The key Android API this unlocks is InputManager.injectInputEvent(). This is the same
method that adb shell input uses internally. With shell uid access, MapXr can inject
any KeyEvent or MotionEvent into the global input pipeline. Modifier
keys, function keys, key chords, everything.
I want to specifically thank the Shizuku team for what they've built. This is a genuinely difficult problem to solve. Navigating Android's increasingly restrictive permission model while keeping things user-friendly and not requiring root is no small feat. The library is well-designed, the documentation is clear, and the project has been actively maintained across multiple Android major versions. MapXr would not have an Android port without their work.
How the Shizuku integration works
The integration has three layers: a Shizuku UserService running as shell uid, a dispatcher singleton on the app side, and a JNI bridge to the Rust engine.
InputUserService
InputUserService is a bound service that Shizuku launches as the shell user.
It implements an AIDL interface (IInputService) with two methods: injectKey(KeyEvent) and injectMotion(MotionEvent). The implementation
uses reflection to call InputManagerGlobal.injectInputEvent() directly, with a
fallback to the public InputManager API. Running as shell uid 2000, these calls
succeed where they would be silently dropped from a normal app process.
ShizukuDispatcher
ShizukuDispatcher is a Kotlin singleton that owns the Shizuku connection lifecycle
and translates mapping-core action JSON into KeyEvent and MotionEvent calls. It exposes a StateFlow<ShizukuState> that tracks whether Shizuku is
installed, running, permission-granted, binding, active, or reconnecting. The UI wizard drives
from that state. It polls every second and auto-advances through the setup steps as each
condition is met.
The dispatcher handles the full action vocabulary: key (with complete modifier key
sequencing: down all modifiers, down+up the primary key, up modifiers in reverse), key_chord, type_string (via ACTION_MULTIPLE with a per-character fallback for
OEMs that drop it), mouse_click, mouse_double_click, mouse_scroll, and macro with per-step delays.
JNI bridge and background dispatch
The reason background key injection works (even when the MapXr WebView is suspended) is that
the dispatch path never goes through JavaScript at all. When a BLE characteristic notification
arrives from the Tap Strap, BlePlugin.onTapBytes() calls NativeBridge.processTapBytes(), which crosses the JNI boundary into Rust. The Rust
pump resolves the tap bytes into actions, then calls back into Kotlin via JNI to invoke ShizukuDispatcher.dispatch(actionsJson) on the InputUserService binder.
The WebView is not involved at any point in this path, so the pipeline keeps working when the app
is in the background.
Setup wizard
The ShizukuSetup wizard in Settings walks through three steps: install Shizuku,
start it via Wireless Debugging, and grant MapXr permission.
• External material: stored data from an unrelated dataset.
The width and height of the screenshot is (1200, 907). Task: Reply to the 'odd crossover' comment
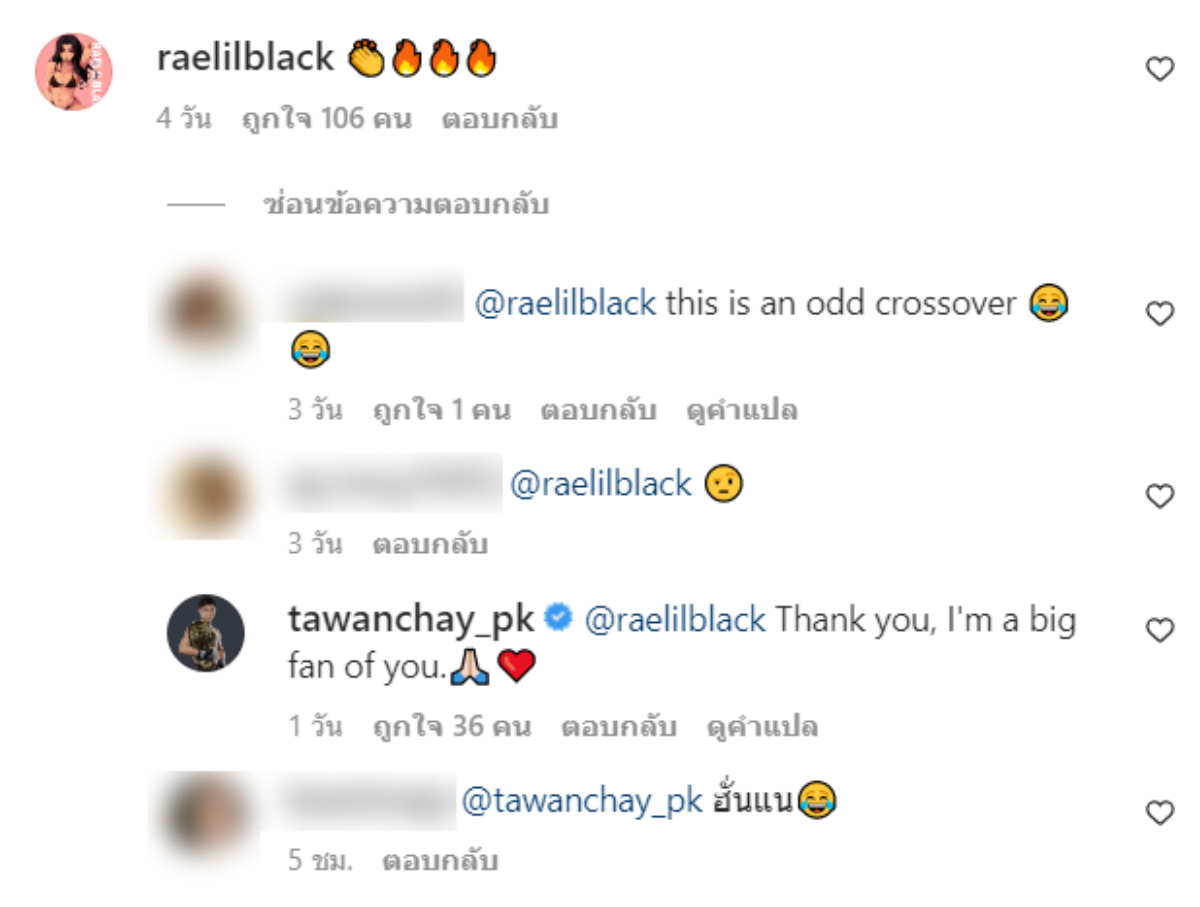pos(598,410)
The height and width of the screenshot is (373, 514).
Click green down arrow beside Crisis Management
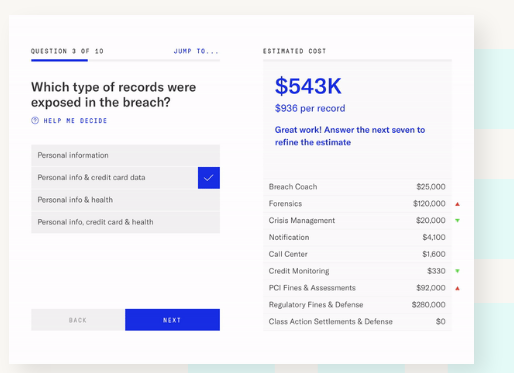click(x=457, y=220)
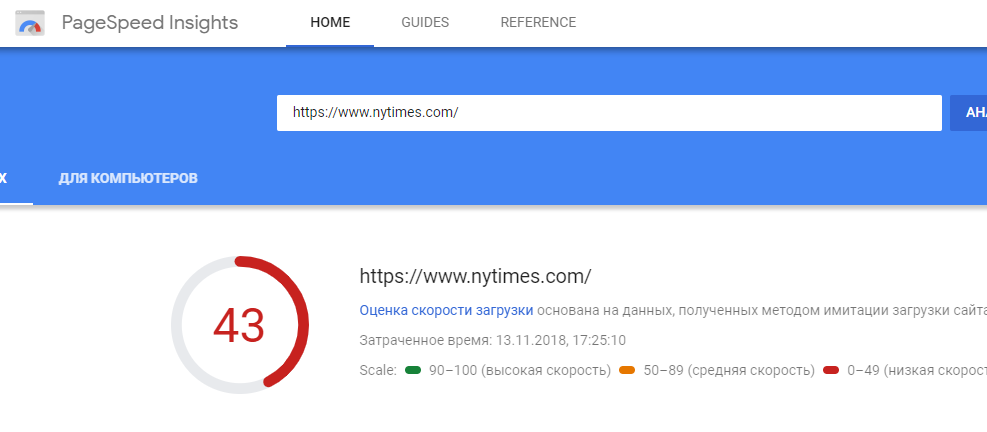Click the green high-speed scale marker
The image size is (987, 432).
[412, 371]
Each step polls the dispatcher state
every second and advances automatically. The user doesn't need to tap "Next". Once the InputUserService binds successfully, the wizard shows a confirmation screen and
that's the full setup. After the first start, Shizuku auto-starts on every reboot via the
wireless debugging daemon, so the one-time setup is genuinely one-time.
What's next
The Android implementation is complete. The APK build is working and will be included in the next release alongside the existing Linux and Windows installers. If you've been waiting to try MapXr on Android, it's almost there.